Eagle Archives, April 19, 1928: Berkshire's woman stage driver travels 75 miles each day for 200 families
Mrs. Flora Alderman, capable driver on the Williamstown route out of the local post office, does 75 miles daily, on average. But this distance, representing as it does an unusually long drive when covered day in and day out, save only on Sundays, nevertheless does not one whit phase Mrs.
Alderman. Bustling, matter-of-fact, she always appears ready for extra demands that may arise in her work, which under ordinary circumstances is not lacking in difficult features. In all three years that Mrs.

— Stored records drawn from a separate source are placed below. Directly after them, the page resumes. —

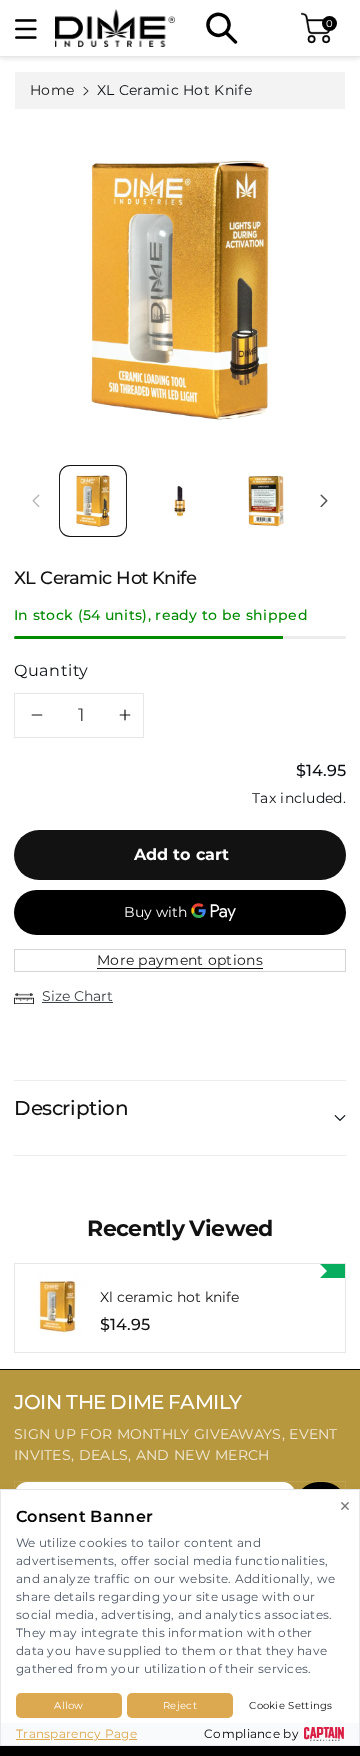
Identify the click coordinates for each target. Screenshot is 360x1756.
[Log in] (267, 28)
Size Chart (77, 996)
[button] (35, 28)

Alderman has held down her job as rural carrier of mail for Uncle Sam and general errand boy for her community, she never has missed a day on account of storms. Once she was ill for two weeks and again had a vacation of two days, but never had any more “time off.” Standing less than five feet, clad in leatherjacket and knickers, her every motion brisk and to the point, Mrs.
Alderman has become a familiar figure in Pittsfield’s business section. She always has come into the city from the northernmost town in Berkshire by motor — a long, roomy truck not too easy to handle but capable of carrying bulky loads. Besides serving better than 200 families with mail every week day, spending eight hours on the road, from 9 to 5, Mrs.
Alderman also does all her house work. She has a husband and one child. Mr.
Alderman is a farmer and chauffeur, and works regularly. “The only thing I don’t do at home is bake bread,” Mrs. Alderman told an Eagle representative the other day.
“When do you rest?” she was asked. “I don’t,” was the prompt, but uncomplaining reply of the lady postman. In fact, her tone seemed one of proud assertion. Now only 28 years of age, Mrs.
Alderman has been driving a car ever since she was old enough to obtain a license — and before, under proper supervision.
She is a registered voter and never misses an opportunity to fulfill her obligations at the polls.